Íntegra da carta de Sebastião Salgado

APELO URGENTE AO PRESIDENTE DO BRASIL E AOS LÍDERES DO LEGISLATIVO E JUDICIÁRIO

Os povos indígenas do Brasil enfrentam uma ameaça extrema à sua própria sobrevivência devido à pandemia de coronavírus. Há cinco séculos atrás, esses grupos étnicos foram dizimados por doenças trazidas pelos colonizadores europeus. Desde então, sucessivas crises epidemiológicas mataram a maioria de suas populações. Agora, com esse novo flagelo se espalhando rapidamente por todo o Brasil, povos indígenas, como aqueles que vivem isolados na Bacia Amazônica, podem ser completamente eliminados, uma vez que não têm defesa contra o Coronavirus.

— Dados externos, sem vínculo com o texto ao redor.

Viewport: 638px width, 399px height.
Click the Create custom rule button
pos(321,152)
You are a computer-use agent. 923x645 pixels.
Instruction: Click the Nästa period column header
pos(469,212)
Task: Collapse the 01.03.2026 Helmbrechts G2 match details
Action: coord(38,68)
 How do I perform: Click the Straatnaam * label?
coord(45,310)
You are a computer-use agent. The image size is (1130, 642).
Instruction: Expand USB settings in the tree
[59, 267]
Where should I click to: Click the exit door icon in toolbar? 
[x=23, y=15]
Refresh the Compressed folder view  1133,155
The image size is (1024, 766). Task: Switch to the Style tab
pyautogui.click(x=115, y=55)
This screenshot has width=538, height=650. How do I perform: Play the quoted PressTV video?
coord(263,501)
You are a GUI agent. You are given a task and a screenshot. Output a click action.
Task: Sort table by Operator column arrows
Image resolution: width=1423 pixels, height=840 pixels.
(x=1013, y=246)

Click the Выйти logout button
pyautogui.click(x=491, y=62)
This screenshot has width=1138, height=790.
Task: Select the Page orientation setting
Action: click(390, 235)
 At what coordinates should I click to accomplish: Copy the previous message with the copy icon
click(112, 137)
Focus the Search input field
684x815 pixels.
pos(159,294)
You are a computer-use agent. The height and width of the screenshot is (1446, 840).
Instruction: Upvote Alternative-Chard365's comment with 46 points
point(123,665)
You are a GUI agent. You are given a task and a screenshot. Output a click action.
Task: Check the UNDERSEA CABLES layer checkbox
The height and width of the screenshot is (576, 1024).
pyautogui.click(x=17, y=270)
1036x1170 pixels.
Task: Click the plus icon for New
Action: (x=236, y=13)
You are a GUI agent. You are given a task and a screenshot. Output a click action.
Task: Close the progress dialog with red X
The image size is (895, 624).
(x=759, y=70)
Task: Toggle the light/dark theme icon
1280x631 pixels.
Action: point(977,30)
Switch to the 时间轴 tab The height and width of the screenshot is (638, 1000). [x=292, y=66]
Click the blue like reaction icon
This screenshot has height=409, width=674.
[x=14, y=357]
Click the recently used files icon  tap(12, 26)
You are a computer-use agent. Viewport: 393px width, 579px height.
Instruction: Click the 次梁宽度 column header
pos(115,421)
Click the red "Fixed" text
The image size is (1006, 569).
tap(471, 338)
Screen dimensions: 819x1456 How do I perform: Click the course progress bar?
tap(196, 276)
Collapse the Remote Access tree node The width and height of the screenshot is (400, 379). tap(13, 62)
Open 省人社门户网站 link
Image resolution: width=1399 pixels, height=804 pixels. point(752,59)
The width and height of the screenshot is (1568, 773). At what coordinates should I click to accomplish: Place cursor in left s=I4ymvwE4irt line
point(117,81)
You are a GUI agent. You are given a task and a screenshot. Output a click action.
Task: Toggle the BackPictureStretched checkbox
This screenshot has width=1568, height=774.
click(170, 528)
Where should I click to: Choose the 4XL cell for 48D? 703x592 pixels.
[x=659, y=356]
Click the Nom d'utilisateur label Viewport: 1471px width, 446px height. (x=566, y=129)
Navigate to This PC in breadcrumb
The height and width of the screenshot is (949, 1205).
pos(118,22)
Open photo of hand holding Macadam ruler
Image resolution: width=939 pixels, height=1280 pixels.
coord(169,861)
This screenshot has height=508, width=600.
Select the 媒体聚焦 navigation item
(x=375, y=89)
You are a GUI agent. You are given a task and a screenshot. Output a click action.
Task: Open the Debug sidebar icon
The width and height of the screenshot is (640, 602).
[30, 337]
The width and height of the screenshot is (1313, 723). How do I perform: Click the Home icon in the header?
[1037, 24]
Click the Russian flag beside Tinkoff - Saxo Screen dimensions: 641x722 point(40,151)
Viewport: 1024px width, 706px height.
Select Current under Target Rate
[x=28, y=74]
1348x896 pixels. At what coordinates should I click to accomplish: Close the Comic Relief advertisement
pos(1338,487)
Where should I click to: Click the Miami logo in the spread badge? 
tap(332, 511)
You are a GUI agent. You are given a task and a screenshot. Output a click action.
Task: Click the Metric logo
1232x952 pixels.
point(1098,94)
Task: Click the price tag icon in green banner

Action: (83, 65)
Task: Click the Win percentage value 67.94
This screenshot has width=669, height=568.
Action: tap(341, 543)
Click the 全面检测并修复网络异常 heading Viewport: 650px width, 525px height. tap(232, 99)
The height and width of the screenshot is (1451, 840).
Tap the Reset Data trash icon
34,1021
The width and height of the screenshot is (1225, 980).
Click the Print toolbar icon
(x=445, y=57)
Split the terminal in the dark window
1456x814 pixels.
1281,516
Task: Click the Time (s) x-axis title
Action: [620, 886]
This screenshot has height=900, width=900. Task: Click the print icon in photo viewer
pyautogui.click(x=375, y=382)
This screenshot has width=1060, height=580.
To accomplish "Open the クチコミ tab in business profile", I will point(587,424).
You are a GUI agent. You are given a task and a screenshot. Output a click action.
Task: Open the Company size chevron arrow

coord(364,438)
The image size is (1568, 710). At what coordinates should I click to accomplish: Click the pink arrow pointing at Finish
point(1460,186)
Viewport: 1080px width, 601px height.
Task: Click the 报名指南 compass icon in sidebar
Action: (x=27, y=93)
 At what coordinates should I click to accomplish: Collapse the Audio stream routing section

Sua situação é duplamente crítica, porque os territórios reconhecidos para o uso exclusivo dos povos indígenas estão sendo invadidos por atividades ilegais de garimpeiros, madeireiros e grileiros. Essas atividades ilícitas se aceleraram nas últimas semanas porque as autoridades brasileiras encarregadas de proteger essas terras foram imobilizadas pela pandemia. Como resultado, sem nada para proteger os povos indígenas desse vírus altamente contagioso, eles agora enfrentam o risco real de genocídio causado por infecções causadas por invasores ilegais em suas terras.

Tal é a urgência e a seriedade da crise que, como amigos do Brasil e admiradores de seu espírito, cultura, beleza, democracia e biodiversidade, apelamos ao Presidente do Brasil, Sua Excelência Sr. Jair Bolsonaro, e aos líderes do Congresso e do Judiciário a tomar medidas imediatas para proteger as populações indígenas do país contra esse vírus devastador.

Esses povos indígenas fazem parte da extraordinária história de nossa espécie. Seu desaparecimento seria uma grande tragédia para o Brasil e uma imensa perda para a humanidade. Não há tempo a perder.